The old DIY approach was a nightmare of complexity. From a networking perspective, you were often managing brittle VPN tunnels or paying exorbitant fees for a third-party fabric. You had to manually configure routing tables, deal with overlapping IP address spaces, and constantly monitor for latency and packet loss. It felt like you were holding it all together with duct tape. On the security front, you had to manage disparate identity systems, manually replicate firewall rules, and struggle to get a single, coherent view of traffic flowing between clouds. It was an enormous operational burden. This new native interoperability solves this by treating a connection to another cloud as a first-class citizen within the AWS environment. An architect can now extend their AWS Transit Gateway directly to Azure or Google Cloud. This means you get a private, dedicated, and resilient connection without the patchwork. The “single click” isn’t just marketing; it represents the abstraction of all that painful network engineering and allows security teams to apply consistent policies to a known, reliable connection point.
Now that AWS has acknowledged the multicloud reality, what is your forecast for the future of multicloud management?
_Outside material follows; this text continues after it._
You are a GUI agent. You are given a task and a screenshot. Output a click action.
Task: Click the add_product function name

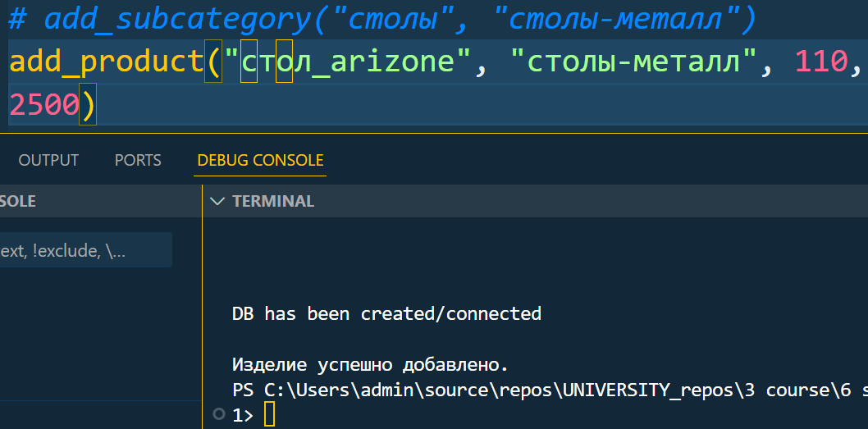click(x=107, y=62)
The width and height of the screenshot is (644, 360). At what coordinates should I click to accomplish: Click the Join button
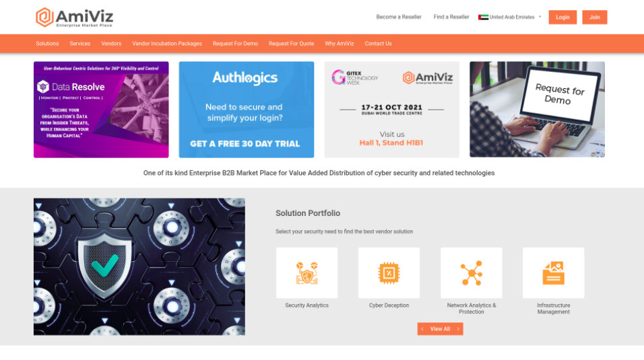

I predict the next major hurdle for enterprises will be moving from connectivity to true optimization. The conversation is about to shift from “How do we connect our clouds?” to “How do we intelligently manage, govern, and secure our workloads across them?” We’re going to see a surge in demand for a unified control plane—a new generation of management and security tools that can provide a single pane of glass for cost management, compliance enforcement, and workload orchestration across all major providers. Simply connecting the clouds is just the first step. The real value will come from tools that can, for example, automatically shift a workload from AWS to Azure to take advantage of spot pricing, or enforce a single data sovereignty policy that applies seamlessly to storage buckets in Google Cloud and AWS S3. The race is no longer about building walls; it’s about building the best universal remote for the entire cloud ecosystem.